The genus Bartonella comprises a group of human pathogenic bacteria and infections can result in diverse clinical entities. While Bartonella henselae causes often a benign lymphadenopathy (“cat scratch disease”) in immunocompetent patients, the pathogen can induce vasculoproliferative tumours under immunosuppression (“bacillary angiomatosis”). Infections with Bartonella bacilliformis (endemic to South American Andes) result in a haemolytic fever (“Oroya fever”) with a case-fatality up to ~90%, followed by a chronic infection resulting also in angiogenic skin lesions (“verruga peruana”). Both B. henselae and B. bacilliformis exhibit an endothelial cell tropism and adhesion to host cells seems to be the critical event in the infection process. Bartonella spp. express “trimeric autotransporter adhesins (TAAs)”, whose molecular binding mechanisms to endothelial cells (via fibronectin bridging) have recently been resolved. Infections with B. bacilliformis lead to haemolysis due to infection of human erythrocytes, and bacterial porins and enzymes seem to play an essential role in these processes.

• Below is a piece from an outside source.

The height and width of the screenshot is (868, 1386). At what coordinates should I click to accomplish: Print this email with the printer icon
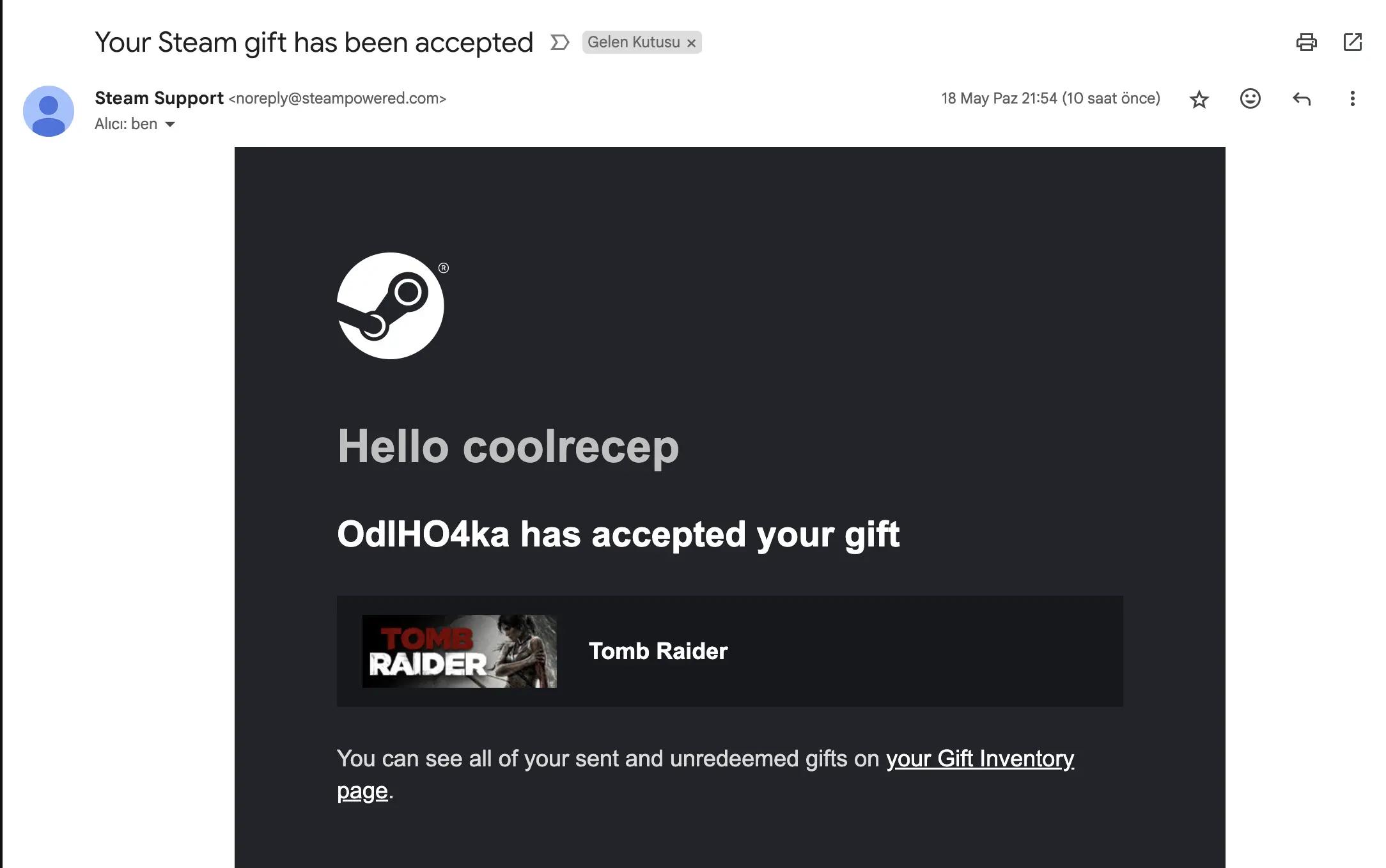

Overcoming these pathogenicity mechanisms (adhesion to matrix proteins and host cells, haemolysis) requires a cell-specific understanding of the infection process. As some of these pathogenicity factors (TAAs) are conserved and are also expressed in multidrug-resistant pathogens (e.g., Acintobacter baumannii), anti-adhesion and in a more general way anti-virulence therapies might represent an attractive alternative to classical antibiotic treatment of bacterial infections.